|RE02 Tutorials: T01 | T03 | T04 | T05 | T06 | T07 | T08 | T09 | T10
|T10: "Introduction to Formal Modeling" (Steve Easterbrook)
Introduction to Formal Modeling
Tuesday, September 10th from 1400 - 1730Abstract:
The aim of this tutorial is to introduce a number of practical formal techniques for modeling and analyzing requirements. We will discuss the role of formal modeling in RE; introduce a number of specific techniques for formal modeling; compare such techniques, and provide some criteria for when and how to apply them.
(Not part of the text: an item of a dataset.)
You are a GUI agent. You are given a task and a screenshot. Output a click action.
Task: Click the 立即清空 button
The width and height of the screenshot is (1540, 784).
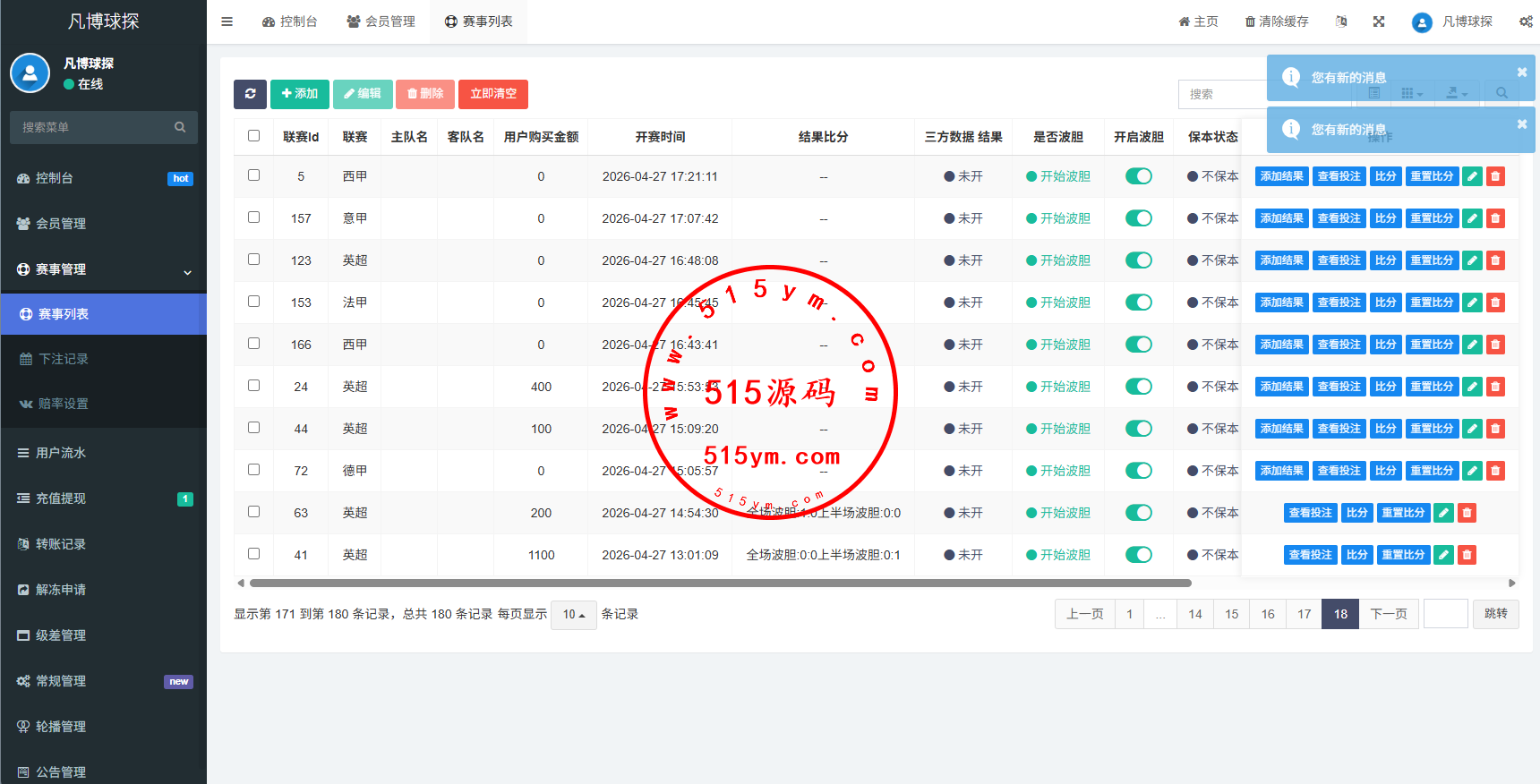(x=493, y=94)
The aim of the tutorial is purely practical: the tutorial will demonstrate how to select and apply an appropriate modeling and analysis technique, irrespective of whether the project to which it is to be applied routinely uses any formal specification languages. Along the way, the tutorial will explain why some formal methods are inappropriate for requirements engineering.
The tutorial draws on our experiences with lightweight formal techniques applied to NASA programs, in which we demonstrated that formal techniques offer a great deal of value as a modeling tool for analysis of mission critical software requirements, without incurring the expense of writing complete formal specifications. However, we will not focus exclusively on real time embedded systems. For example, we will also illustrate how formal techniques can be used to model features and analyze feature interaction in desktop application software.
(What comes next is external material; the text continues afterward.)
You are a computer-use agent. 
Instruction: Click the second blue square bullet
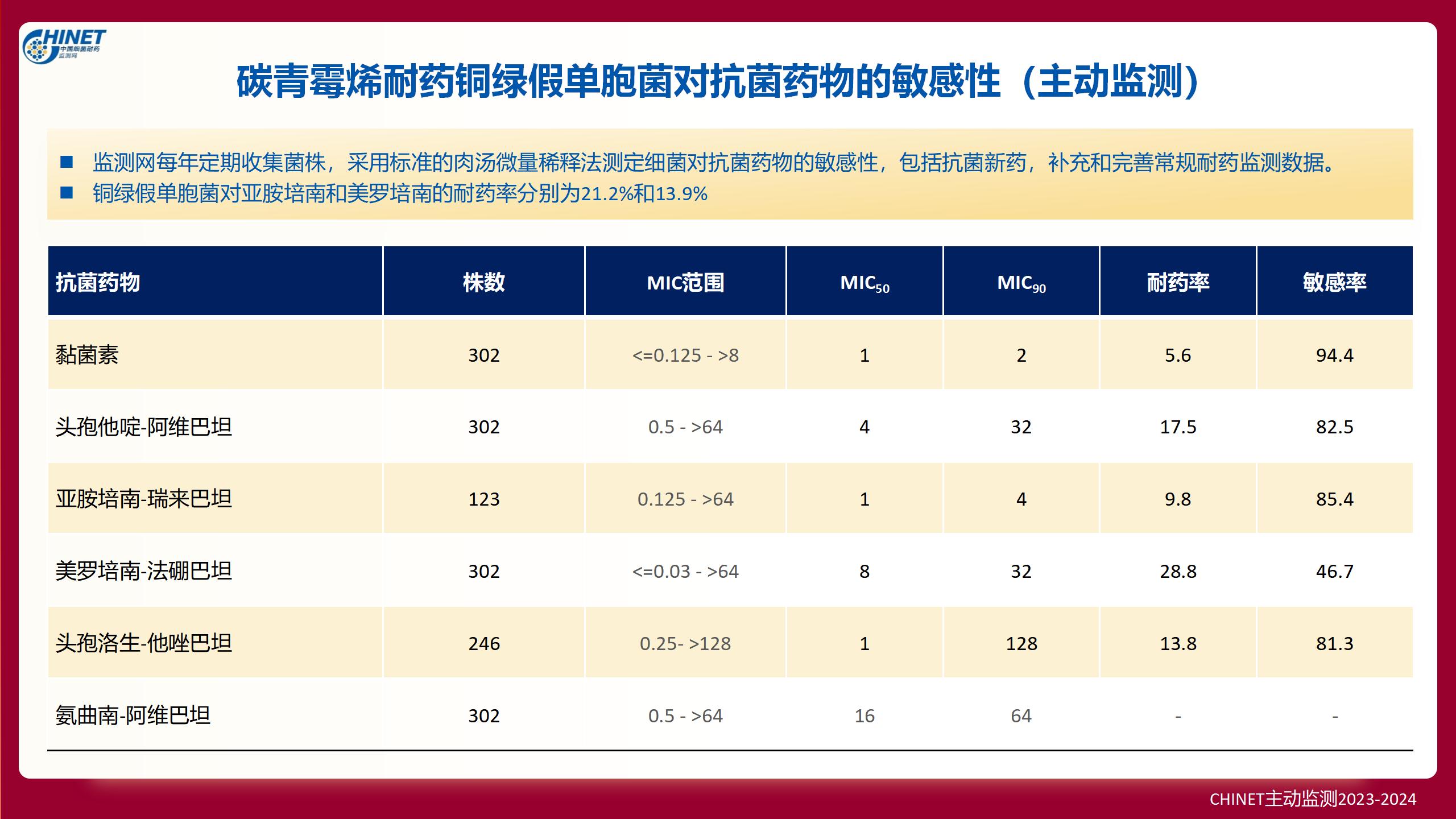(x=67, y=193)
The tutorial is aimed primarily at practitioners involved in requirements analysis. The emphasis is on practical techniques that are suitable for immediate application on large-scale software development projects. The tutorial is suitable for all levels of experience, but primarily targeted at intermediate and advanced level software engineering practitioners. Beginners will find the tutorial useful in shaping their ideas of what the requirements process is, and how various techniques can be applied. Advanced practitioners of requirements analysis will find the techniques we cover to be a useful complement to the range of analysis techniques available to them. No prior experience is assumed of requirements engineering, formal methods, nor the particular techniques covered.